Ich hab ne 2,40m Rute mit WG 5-25g für 70 € die Rute !
Ist für die Bach das Beste was es gibt !!!!!!!!!

Fürn See würd ich 3,00m oder 3,30m nehmen aber blos nicht zu hart sonst macht das Drillen einer Forelle gar keinen Spass höchstens bis 40g würd ich sagen.


----------



## Basi8811 (12. August 2004)

*AW: Welche rute für forelle?*

Benutze am besten Matchruten in der Länge 390cm und höchstens 20g Wurfgewicht.


----------



## barramundi77 (12. August 2004)

*AW: Welche rute für forelle?*

Moin!!

Ich angel seit ein paar Jahren mit der DAM Spezi Forellen Rute! 3,10 WG 5-25 Gramm!!

Super Rute und universell einsetzbar!! Ab und zu gibts bei Ebay nochmal eine!!

Hab damals glaube an die 100 DM bezahlt und die haben sich bis heute voll bezahlt gemacht. Die Rute hat bestimmt schon an die 200 forellen gefangen und zeigt bis jetzt absolut keine Verschleissanzeigen!!!!

Gruss Barramundi77


----------



## Oliver03 (24. August 2004)

*AW: Welche rute für forelle?*

schließe mich meinen Vorrednern an.

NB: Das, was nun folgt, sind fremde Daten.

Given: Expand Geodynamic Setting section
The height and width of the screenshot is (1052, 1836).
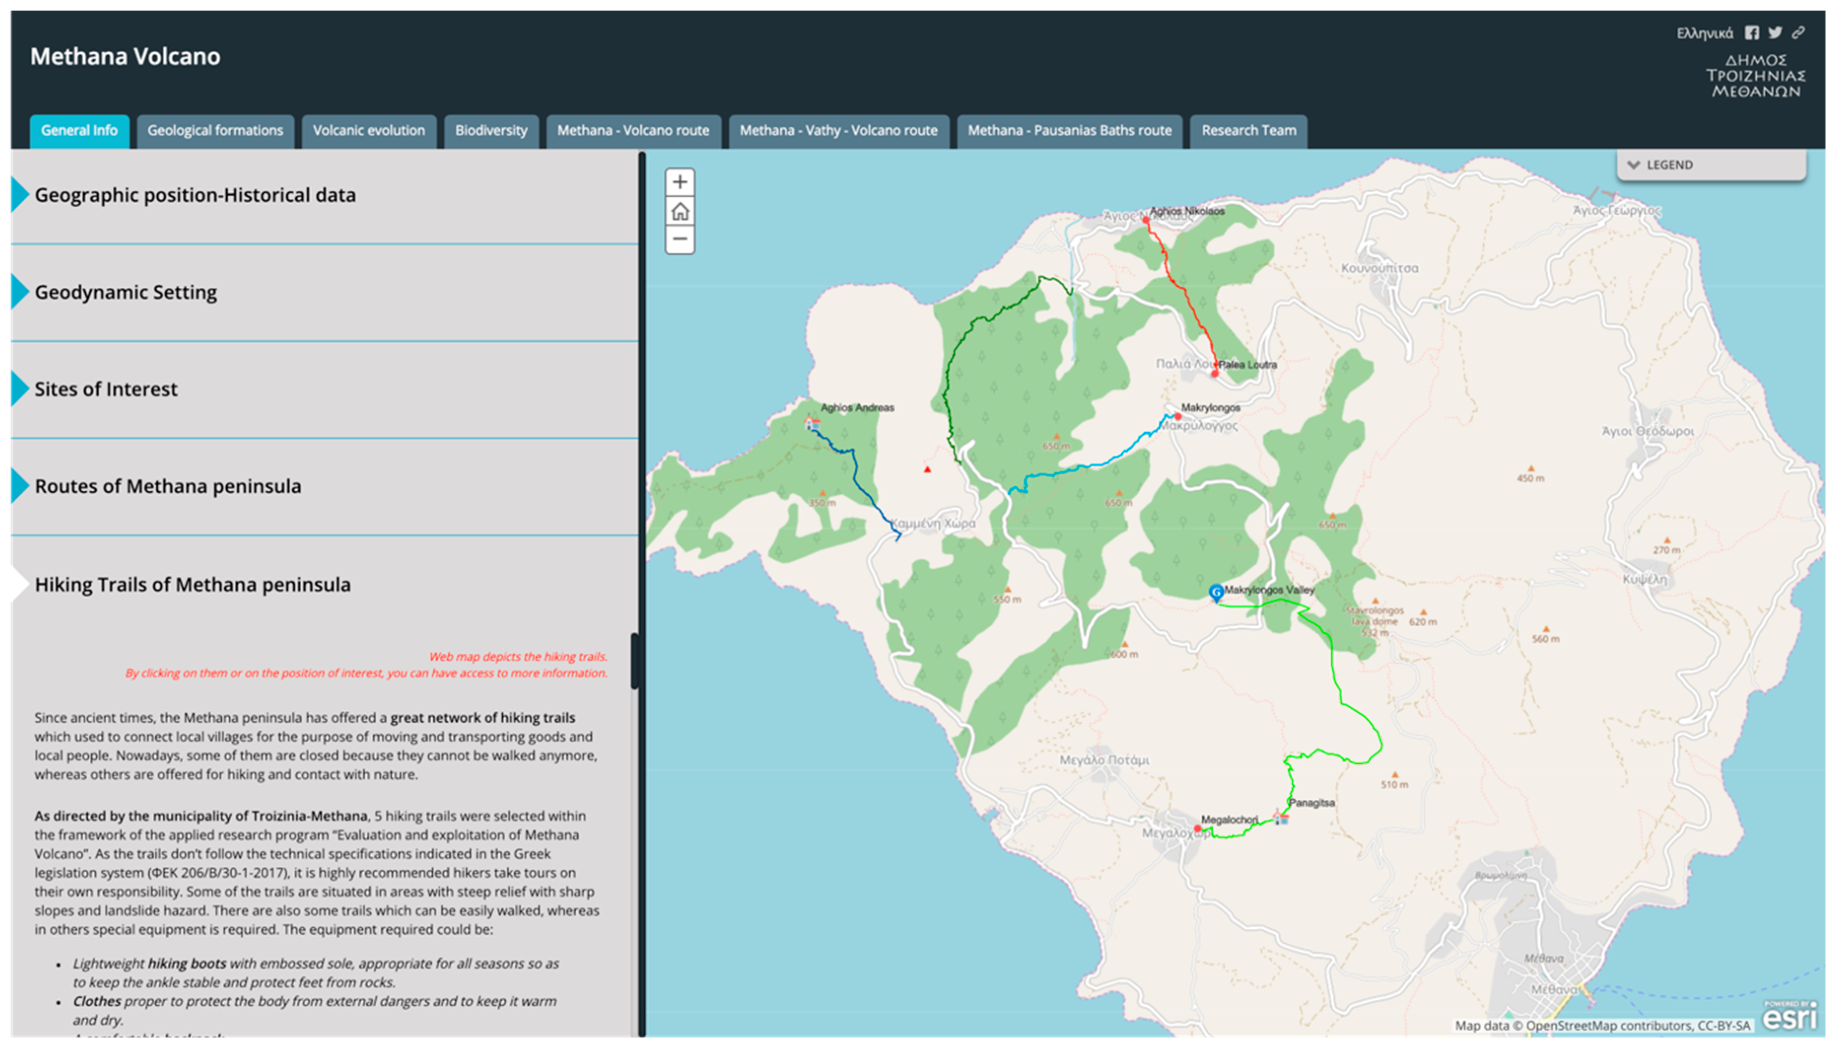Looking at the screenshot, I should 126,292.
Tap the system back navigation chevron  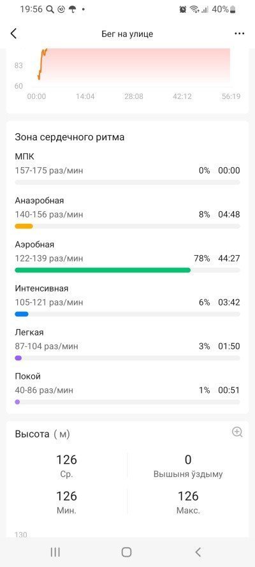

Allerdings weis ich nicht wie groß du bist. Wenn jemand 1.50 ist und eine 4.20 Rute benutzt, wird er damit nicht besonders gut umgehen können...Ich benutze auch Spiro-ruten in 3.90 und leichte Spinnruten bis 3m


----------



## levalex (24. August 2004)

*AW: Welche rute für forelle?*

ich hab die zebco "topic trout"! 3,5m und bis 25gr wurfgewicht.
 kann ich nur empfehlen. ist nicht teuer und macht ordentlich was her...


----------



## scarred (16. September 2004)

*AW: Welche rute für forelle?*



			
				schumi90 schrieb:
			
		

> Hab da Mal ne Frage!
> Welche Rutenlänge ist bei Forellen am besten?Ich Angle an Normalen teichen!
> Ist 3m zu lang?ich weiß es nicht;+
> Hoff mal um schnelle antwort damit ich diesen Sommer nochmal Angeln kann!
> ...




nim irgendeine wo das wurf gewicht die 20 g marke nicht überschreutet


----------